Day 322. How the darkness doubled. (18/11/13)

And here's the bizarre dichotomy that you sometimes get at gigs; the artist isn't necessarily having the same night out as the audience. Sometimes the folk on the stage are having a much better time than the paying punters who see only an indulgent mess where the band see envelope pushing improvisation; sometimes it's the other way round and the artist are having nowhere near the fun that their fans are.

Last night was a case in point. From where I was standing Television were utterly immaculate; three quarters of the original line up remaining, only co-guitarist Richard Lloyd missing from the band's glory days, replaced by a musician of similar vintage and calibre in the form of the wonderfully bearded and be hatted Jimmy Rip.

Rip is as incendiary a player as the band's leader, Tom Verlaine, equally able to peel off stinging lyrical lead lines and powerful rhythm parts as the group's focal point.

And it was that focal point that seemed to be having an evening of quiet frustration.

The band entered with little to no fanfare and occupied themselves with tuning up, drifting into a slight jam period before choosing to start the set proper with 'Prove It' approximately ten minutes after I'd chosen to title last night's blog after that particular song. I am, if you weren't aware, utterly as one with the universe and able to tap into higher powers. Debut single 'Little Johnny Jewel' followed. For about fifteen magnificent minutes. And then the first issue arose; the lights behind the band were too bright, the lights in front too dim, there were shadows on the guitar strings. For an artist with a reputation for seriousness and a 'difficult' approach, Verlaine approached this issue with more than a touch of humour.

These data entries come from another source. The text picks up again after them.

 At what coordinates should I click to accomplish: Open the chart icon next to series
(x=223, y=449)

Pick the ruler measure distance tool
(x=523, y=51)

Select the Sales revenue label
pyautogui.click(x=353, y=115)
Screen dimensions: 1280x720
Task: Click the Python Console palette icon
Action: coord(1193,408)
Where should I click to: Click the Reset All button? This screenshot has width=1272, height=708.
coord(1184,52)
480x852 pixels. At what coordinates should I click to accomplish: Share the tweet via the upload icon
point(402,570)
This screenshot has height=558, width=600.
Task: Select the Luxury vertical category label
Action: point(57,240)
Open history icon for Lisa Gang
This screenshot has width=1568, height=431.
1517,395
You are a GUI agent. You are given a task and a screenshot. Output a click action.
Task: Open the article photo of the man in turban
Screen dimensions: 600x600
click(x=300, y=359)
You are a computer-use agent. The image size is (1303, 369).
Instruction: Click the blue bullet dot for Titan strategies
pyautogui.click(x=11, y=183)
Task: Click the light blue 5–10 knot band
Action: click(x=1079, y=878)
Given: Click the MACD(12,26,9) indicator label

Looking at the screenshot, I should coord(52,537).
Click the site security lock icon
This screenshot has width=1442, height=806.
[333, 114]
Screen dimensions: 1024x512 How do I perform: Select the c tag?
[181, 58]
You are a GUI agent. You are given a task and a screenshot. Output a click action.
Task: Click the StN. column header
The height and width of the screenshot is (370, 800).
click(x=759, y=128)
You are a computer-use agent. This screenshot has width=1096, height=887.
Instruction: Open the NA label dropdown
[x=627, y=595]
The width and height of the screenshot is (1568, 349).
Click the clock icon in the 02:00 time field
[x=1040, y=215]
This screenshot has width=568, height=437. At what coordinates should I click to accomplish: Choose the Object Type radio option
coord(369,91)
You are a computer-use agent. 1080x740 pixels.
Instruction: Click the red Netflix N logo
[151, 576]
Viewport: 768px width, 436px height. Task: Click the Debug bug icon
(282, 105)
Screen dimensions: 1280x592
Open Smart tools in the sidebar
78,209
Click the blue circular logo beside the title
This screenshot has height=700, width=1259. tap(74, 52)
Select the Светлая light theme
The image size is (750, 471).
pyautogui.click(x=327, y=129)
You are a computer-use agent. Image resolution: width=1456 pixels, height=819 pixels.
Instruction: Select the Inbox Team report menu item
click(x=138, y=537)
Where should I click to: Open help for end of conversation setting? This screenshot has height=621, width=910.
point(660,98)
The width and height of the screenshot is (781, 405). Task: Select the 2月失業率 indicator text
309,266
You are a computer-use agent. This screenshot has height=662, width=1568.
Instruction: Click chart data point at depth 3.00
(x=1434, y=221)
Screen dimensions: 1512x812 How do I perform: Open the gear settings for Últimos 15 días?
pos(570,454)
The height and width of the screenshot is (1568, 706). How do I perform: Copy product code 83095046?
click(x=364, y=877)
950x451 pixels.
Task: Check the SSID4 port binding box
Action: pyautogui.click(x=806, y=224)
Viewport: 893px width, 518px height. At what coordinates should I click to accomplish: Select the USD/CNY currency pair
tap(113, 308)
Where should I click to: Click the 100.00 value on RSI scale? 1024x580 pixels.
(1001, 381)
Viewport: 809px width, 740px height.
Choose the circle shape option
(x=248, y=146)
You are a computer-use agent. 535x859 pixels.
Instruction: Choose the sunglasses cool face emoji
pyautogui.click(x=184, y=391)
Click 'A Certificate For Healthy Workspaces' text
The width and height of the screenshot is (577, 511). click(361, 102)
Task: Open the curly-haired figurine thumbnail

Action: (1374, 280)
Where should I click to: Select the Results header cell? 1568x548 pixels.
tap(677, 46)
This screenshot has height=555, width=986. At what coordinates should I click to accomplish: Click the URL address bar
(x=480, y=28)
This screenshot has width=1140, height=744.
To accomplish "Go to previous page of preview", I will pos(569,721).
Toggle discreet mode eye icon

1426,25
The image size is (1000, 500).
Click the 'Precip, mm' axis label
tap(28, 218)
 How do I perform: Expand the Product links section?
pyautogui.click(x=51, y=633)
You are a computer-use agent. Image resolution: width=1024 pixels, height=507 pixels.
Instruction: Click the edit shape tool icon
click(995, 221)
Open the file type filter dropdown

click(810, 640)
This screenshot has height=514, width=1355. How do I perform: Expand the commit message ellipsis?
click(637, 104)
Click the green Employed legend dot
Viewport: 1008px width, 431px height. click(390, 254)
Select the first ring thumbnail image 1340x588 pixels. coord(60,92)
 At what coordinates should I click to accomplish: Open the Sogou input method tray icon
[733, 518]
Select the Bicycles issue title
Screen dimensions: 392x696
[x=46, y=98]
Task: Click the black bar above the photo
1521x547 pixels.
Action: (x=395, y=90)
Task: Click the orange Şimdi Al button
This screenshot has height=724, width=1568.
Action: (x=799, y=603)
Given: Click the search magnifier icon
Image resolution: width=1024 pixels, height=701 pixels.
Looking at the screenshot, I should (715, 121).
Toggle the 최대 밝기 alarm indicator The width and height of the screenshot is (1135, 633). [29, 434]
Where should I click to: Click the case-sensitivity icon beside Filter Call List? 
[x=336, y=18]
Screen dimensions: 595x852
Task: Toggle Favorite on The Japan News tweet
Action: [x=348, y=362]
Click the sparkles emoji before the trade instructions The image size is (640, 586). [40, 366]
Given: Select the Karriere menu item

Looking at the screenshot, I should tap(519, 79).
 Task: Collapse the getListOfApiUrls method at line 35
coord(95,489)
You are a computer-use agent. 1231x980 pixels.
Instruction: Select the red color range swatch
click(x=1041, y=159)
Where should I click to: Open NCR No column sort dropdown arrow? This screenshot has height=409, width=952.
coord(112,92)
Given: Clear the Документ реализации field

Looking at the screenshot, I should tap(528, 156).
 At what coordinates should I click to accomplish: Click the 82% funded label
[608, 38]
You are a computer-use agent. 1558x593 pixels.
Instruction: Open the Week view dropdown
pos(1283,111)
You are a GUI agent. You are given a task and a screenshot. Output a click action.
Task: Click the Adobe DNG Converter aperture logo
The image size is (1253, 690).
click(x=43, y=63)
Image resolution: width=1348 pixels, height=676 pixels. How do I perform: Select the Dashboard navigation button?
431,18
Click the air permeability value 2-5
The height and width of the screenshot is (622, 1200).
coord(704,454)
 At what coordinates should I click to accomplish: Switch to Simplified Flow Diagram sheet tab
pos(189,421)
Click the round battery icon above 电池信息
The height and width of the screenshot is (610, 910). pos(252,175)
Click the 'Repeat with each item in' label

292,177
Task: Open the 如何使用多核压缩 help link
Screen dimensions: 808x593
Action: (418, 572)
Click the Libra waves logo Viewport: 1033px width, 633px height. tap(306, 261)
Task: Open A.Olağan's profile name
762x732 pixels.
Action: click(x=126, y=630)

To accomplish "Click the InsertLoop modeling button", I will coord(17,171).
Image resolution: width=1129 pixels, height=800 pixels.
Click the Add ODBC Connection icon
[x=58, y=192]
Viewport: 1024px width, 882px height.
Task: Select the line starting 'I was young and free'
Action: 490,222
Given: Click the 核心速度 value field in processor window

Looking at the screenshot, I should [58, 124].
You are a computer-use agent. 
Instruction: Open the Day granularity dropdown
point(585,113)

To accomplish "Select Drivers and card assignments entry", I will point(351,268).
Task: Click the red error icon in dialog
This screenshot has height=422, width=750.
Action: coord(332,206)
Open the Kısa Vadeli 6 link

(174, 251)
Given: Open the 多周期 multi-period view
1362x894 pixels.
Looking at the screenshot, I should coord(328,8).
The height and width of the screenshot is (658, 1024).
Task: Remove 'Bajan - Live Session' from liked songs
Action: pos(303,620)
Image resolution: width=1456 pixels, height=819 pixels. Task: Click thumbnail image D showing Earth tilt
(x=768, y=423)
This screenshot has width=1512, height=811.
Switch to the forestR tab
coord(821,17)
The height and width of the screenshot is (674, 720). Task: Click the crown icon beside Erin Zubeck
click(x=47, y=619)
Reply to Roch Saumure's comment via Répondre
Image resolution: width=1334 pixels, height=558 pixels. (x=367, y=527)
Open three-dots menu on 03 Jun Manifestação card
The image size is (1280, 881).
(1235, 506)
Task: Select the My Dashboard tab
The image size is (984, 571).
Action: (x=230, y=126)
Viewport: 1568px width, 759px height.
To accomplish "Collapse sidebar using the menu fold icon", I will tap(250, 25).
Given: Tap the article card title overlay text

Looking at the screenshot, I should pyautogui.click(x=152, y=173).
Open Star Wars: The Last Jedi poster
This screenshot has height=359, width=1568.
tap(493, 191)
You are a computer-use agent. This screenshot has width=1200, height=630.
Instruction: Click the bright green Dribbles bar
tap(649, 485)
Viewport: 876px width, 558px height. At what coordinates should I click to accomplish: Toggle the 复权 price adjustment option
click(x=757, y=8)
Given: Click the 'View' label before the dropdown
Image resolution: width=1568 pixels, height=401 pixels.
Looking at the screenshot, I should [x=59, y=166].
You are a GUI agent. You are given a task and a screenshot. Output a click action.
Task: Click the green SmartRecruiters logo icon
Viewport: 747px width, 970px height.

He commenced the encore with the same humour, requesting alterations to the onstage sound as 'it might be fine out there but up here it's a gloopy fucked up mess'; a mess that saw him halt 'See No Evil' with his fingers thrust into his ears, a restart post adjustments ended with the singer abandoning vocals and concentrating on guitar until he could get out of the song. It was the only encore.

But between these two poles we were treated to the majority of the classic Marquee Moon album, the main set closing with (again) approximately a quarter of an hour of the title track; to hear those chords start that song after living it for so long? Indescribable.

We had a clumsy start to a surprise rendition of their third album's opener '1880 or So' but the guitars soon switched setting to 'soar'. A new song mid set was equally stratospheric.

It was a thoroughly magnificent night from start to finish; dynamic, aggressive, inventive. The take on Marquee Moon was as impressive as anything that I have ever seen live, equal to The Roses' 'Fools Gold' at Heaton Park.

I wasn't alone in this, there were about 1,000 of us who felt exactly the same way. I wish Tom Verlaine had been able to enjoy it as much as the rest of us.